The Fulbright Program — a cultural exchange grant program — faced sizable reductions in its 2025-26 cohort as the Department of State sent letters of rejection to "a substantial number" of scholars who had been selected. In its resignation statement, the board expressed concerns that the State Department's actions are "unlawful and damage the integrity of this storied program and America’s credibility abroad."
The board engaged in an "exhaustive and deliberate, year-long process" to determine the individuals who were supposed to receive their awards by April. Instead of sending acceptance letters, the State Department sent rejections to nearly 200 scholars "based mainly on their research topics," according to The New York Times.
The board wrote that an additional 1,200 foreign Fulbright recipients were being subject to an "unauthorized review process," and that the administration could potentially reject even more.
"We believe these actions not only contradict the statute but are antithetical to the Fulbright mission and the values, including free speech and academic freedom, that Congress specified in the statute," the board wrote in its statement.
The categories of overridden awards included "biology, engineering, architecture, agriculture, crop sciences, animal sciences, biochemistry, medical sciences, music, and history."
The board emphasized that Fulbright's legacy depends on "the integrity of the program’s selection process based on merit, not ideology, and its insulation from political interference." They noted that the Trump administration has "undermined" that integrity, which "weakens America and our national security interests."
“Fulbright research grant played a very important role in shaping my own career and gave me the ability to understand my country of focus, China, in a much deeper and richer way than I would have otherwise," Scott Moore — Penn's Fulbright contact and a 2008 Fulbright scholar — wrote in a statement to The Daily Pennsylvanian. "In my personal opinion, the entire Fulbright program was and is a wise and enlightened investment in helping Americans better understand foreign countries, and vice versa.”
Penn Medicine and Penn Engineering professor Michelle Johnson traveled to Botswana as a 2020 Fulbright scholar.
“I was blessed by the opportunity to be a US Fulbright Scholar, and it allowed me to grow as a researcher and to learn much about the world," Johnson wrote to the DP. "It is a wonderful program.”
School of Social Work professor TJ Ghose spoke to the DP about his experience as a 2021 Fulbright Scholar working in India. He noted that the program is "geared towards showing the world how democracy works — how there's representation in foreign relations policies of citizens like us."

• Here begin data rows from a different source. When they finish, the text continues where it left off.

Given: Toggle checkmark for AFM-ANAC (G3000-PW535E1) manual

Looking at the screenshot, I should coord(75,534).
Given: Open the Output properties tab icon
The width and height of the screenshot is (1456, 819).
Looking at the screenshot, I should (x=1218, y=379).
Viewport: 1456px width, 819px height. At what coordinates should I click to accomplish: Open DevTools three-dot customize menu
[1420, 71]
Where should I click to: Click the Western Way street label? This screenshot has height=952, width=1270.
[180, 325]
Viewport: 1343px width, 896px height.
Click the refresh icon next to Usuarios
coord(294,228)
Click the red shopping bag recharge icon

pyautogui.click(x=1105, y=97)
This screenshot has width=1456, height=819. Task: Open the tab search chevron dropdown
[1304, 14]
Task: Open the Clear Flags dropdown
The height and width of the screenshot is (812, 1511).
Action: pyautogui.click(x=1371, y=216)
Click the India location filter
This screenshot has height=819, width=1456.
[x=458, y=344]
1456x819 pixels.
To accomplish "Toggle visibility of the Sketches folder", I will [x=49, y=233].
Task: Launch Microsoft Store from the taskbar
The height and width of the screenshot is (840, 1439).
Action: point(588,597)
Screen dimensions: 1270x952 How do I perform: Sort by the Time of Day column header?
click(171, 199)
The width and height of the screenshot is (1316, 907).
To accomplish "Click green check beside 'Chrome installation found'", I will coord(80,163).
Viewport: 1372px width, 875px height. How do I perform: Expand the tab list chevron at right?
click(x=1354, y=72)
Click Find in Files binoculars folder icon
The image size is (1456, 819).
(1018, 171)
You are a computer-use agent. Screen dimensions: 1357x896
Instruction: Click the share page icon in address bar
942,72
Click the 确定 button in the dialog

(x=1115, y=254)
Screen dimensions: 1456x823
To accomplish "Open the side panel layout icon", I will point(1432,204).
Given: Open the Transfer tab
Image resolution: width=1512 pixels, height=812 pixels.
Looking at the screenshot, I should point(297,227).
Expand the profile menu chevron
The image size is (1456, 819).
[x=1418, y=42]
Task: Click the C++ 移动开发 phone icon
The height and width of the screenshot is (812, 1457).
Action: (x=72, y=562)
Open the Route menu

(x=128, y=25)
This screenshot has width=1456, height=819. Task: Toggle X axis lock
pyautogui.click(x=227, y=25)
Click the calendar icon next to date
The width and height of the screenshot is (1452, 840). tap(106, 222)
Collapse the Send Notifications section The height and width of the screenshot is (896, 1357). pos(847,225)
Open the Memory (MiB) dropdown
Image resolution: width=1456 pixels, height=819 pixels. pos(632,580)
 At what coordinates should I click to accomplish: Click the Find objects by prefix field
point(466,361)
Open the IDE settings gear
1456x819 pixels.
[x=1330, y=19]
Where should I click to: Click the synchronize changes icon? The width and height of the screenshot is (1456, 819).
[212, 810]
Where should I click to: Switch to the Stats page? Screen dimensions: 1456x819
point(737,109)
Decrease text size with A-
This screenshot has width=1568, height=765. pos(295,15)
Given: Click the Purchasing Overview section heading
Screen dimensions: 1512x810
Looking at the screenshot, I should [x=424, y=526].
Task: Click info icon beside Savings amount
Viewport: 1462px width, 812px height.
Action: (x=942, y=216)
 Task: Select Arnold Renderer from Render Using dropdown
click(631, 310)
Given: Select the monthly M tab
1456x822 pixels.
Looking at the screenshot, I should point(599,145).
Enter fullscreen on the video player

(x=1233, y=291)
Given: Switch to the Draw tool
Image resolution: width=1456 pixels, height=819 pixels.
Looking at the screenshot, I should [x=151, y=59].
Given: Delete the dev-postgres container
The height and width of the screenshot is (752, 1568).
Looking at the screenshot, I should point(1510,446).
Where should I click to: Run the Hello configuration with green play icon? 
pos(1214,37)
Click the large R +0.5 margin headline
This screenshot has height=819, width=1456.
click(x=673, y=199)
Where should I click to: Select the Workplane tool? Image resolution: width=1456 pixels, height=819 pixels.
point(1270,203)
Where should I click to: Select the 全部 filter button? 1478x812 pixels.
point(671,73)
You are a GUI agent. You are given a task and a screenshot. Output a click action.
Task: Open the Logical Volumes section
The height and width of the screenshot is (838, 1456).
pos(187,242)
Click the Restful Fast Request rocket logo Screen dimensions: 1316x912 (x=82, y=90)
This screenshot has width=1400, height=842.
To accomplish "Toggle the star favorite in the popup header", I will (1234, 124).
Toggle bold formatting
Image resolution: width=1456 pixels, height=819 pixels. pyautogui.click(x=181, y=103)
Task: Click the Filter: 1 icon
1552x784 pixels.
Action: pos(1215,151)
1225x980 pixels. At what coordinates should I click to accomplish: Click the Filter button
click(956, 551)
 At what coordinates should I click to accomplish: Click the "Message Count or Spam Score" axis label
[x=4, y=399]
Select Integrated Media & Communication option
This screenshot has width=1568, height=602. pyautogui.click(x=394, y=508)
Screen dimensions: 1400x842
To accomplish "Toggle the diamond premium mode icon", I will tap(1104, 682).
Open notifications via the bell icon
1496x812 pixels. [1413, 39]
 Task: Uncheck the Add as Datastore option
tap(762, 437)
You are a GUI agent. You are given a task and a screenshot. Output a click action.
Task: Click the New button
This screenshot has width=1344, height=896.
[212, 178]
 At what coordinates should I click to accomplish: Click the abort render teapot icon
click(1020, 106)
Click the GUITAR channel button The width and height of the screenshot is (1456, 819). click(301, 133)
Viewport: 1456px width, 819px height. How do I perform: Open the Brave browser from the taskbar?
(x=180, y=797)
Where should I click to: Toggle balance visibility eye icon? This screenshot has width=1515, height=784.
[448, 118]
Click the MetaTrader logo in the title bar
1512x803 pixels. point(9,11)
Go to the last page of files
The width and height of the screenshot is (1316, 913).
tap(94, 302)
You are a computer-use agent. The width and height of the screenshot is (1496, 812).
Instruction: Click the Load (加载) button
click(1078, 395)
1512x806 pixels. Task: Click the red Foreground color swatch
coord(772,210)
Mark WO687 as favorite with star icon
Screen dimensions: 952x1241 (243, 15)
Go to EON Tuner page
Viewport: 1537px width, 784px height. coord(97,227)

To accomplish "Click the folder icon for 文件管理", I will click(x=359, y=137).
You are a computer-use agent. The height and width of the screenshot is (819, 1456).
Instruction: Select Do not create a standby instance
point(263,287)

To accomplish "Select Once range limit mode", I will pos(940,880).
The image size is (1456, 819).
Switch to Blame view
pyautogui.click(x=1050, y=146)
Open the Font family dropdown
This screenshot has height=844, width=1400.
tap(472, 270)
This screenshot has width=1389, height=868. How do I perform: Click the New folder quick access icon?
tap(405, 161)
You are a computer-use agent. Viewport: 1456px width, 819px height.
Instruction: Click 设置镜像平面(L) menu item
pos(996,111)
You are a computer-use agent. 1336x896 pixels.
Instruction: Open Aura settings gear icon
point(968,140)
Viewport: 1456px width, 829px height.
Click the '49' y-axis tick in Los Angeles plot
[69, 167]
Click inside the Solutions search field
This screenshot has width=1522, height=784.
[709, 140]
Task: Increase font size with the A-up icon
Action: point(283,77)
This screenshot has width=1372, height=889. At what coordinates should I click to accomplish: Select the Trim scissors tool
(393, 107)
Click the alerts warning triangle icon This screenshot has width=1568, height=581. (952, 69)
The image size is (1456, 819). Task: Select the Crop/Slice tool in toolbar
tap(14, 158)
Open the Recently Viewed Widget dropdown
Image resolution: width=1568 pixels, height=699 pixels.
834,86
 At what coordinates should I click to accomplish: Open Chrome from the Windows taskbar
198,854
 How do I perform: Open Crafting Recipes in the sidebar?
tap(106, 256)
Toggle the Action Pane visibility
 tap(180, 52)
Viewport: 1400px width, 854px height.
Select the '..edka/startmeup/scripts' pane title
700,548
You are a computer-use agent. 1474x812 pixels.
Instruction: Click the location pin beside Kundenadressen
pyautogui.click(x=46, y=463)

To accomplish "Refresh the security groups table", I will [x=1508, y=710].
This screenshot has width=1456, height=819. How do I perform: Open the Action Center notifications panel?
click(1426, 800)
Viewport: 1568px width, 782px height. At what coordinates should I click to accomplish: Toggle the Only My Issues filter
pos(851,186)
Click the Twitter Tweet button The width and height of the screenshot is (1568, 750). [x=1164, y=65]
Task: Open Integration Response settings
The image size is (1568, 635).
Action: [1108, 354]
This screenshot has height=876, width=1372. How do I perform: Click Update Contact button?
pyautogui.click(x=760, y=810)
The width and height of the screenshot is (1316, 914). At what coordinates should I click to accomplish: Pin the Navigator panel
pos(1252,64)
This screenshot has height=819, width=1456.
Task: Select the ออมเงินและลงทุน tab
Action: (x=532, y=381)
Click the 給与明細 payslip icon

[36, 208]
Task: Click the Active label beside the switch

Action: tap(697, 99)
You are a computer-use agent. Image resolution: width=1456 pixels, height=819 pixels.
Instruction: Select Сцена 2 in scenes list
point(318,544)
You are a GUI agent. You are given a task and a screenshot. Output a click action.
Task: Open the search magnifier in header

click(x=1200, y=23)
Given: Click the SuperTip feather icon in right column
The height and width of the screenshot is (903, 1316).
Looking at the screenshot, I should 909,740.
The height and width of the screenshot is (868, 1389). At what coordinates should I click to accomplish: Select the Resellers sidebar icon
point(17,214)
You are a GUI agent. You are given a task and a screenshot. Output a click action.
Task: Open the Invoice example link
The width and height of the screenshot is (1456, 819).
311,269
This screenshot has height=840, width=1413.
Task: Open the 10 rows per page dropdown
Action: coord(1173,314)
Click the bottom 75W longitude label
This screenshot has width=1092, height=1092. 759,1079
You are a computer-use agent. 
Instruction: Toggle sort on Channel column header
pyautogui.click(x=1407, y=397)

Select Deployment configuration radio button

"It was the best way to be in this world as a concerned, engaged academic who is working … for the betterment of poor, impoverished communities," he added. "That, to me, was the best way to show my host institution in India … that change is necessary and possible, and their voices are important.”
Ghose warned of a mitigated impact of the Fulbright Scholars' work when faced with political interference.
“If I were a Fulbright Scholar now and I [went] back to the same communities, I wouldn't be gaining access to those communities anymore," Ghose said. “Those communities would be like, ‘Oh, you're just a mouthpiece for Trump,’ and that's a massive disservice to the Fulbright Program.”
2024 Fulbright Scholar Rachel Cypher echoed this sentiment, explaining that the program’s impact comes from “the opportunity to have a lot of dialogue that might not have otherwise occurred.”
Ghose also emphasized his support of the board's decision to resign.
“They've tried to compromise, and there is no compromise with this," he said. "So I'm very proud right now to be a Fulbright member led by a board that resigned en masse. I think that is exactly the kind of thing that will allow Fulbright to flourish in the long term.”